*Pixel coordinate grounding data:*
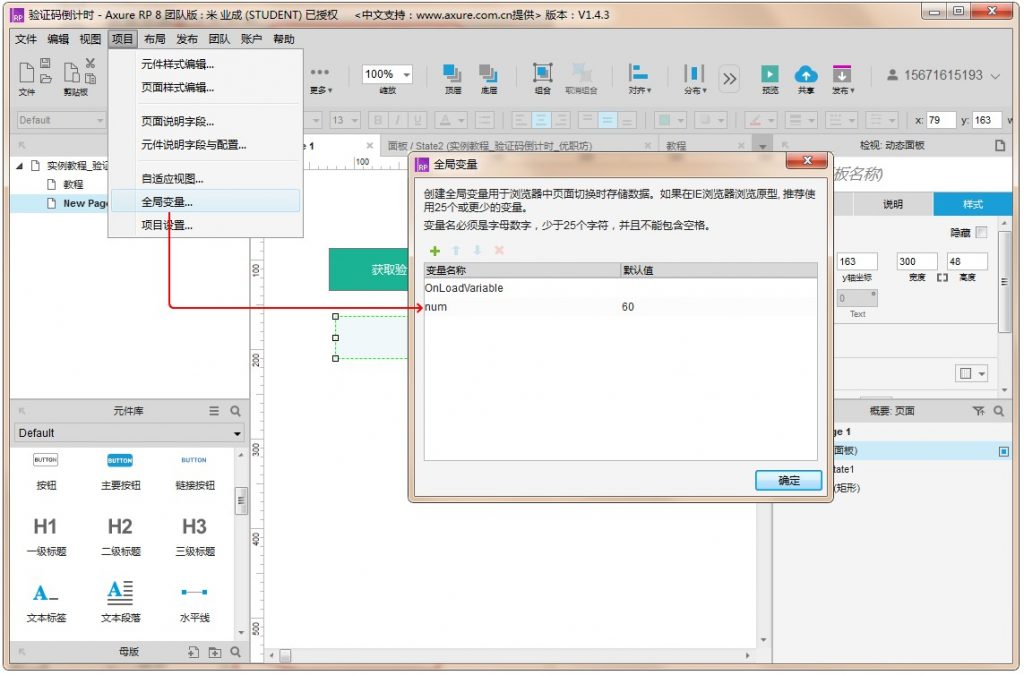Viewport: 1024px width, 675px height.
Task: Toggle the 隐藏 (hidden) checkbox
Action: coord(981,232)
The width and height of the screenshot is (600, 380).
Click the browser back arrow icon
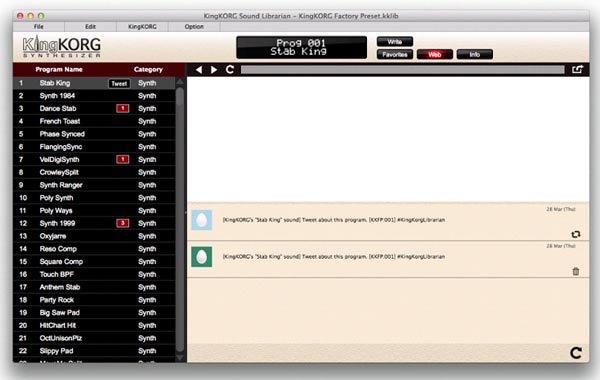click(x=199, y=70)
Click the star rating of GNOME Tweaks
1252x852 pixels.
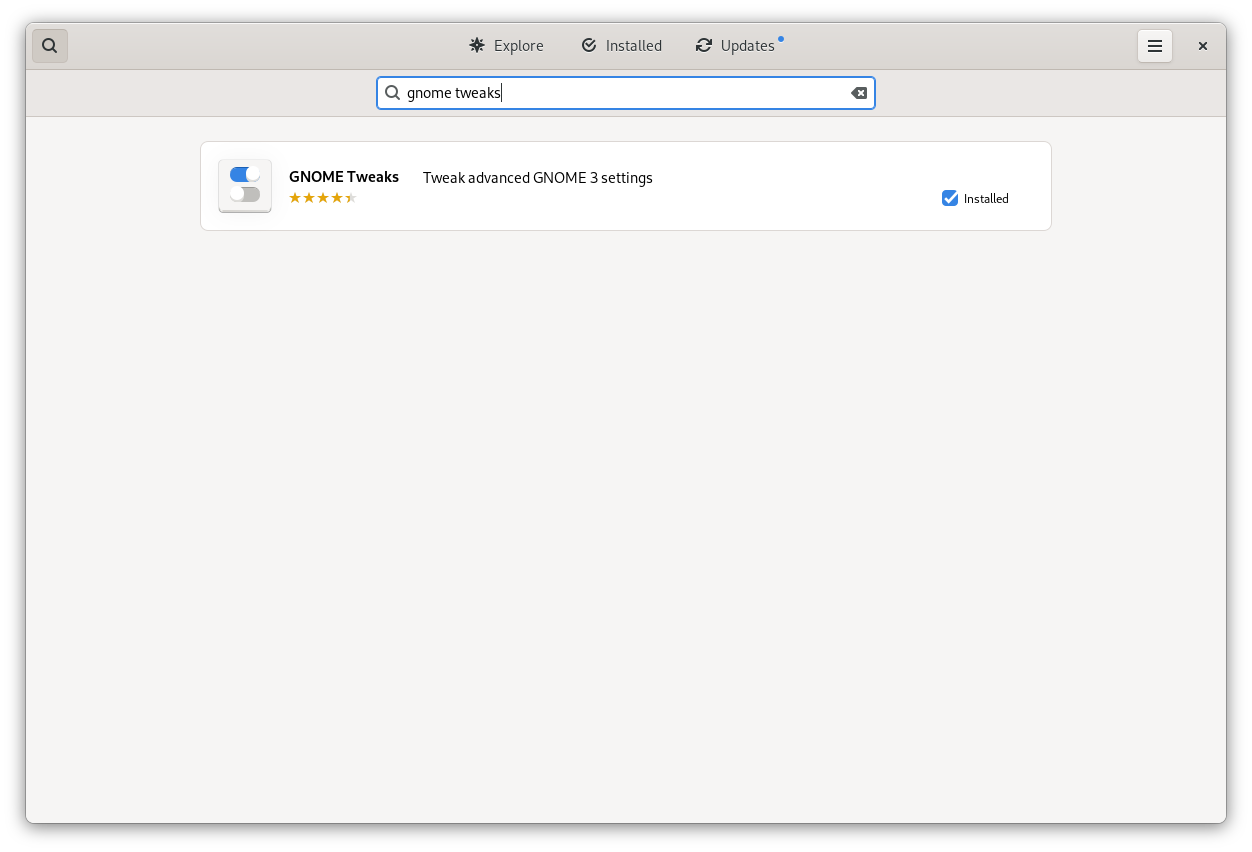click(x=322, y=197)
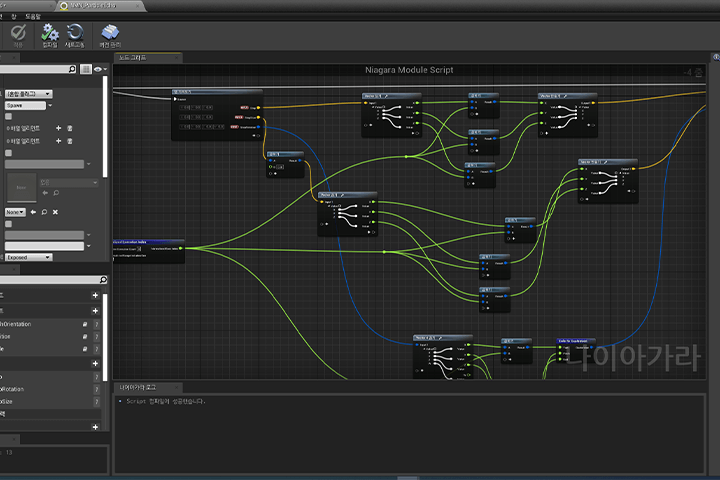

*Task instructions:* Retype exactly the lines from the line containing "The width and" through the end of the entries above, including both ends, and leave every picture out.

*Output:*
The width and height of the screenshot is (600, 380).
Click the browser back arrow icon
click(x=199, y=70)
Click the star rating of GNOME Tweaks
1252x852 pixels.
click(x=322, y=197)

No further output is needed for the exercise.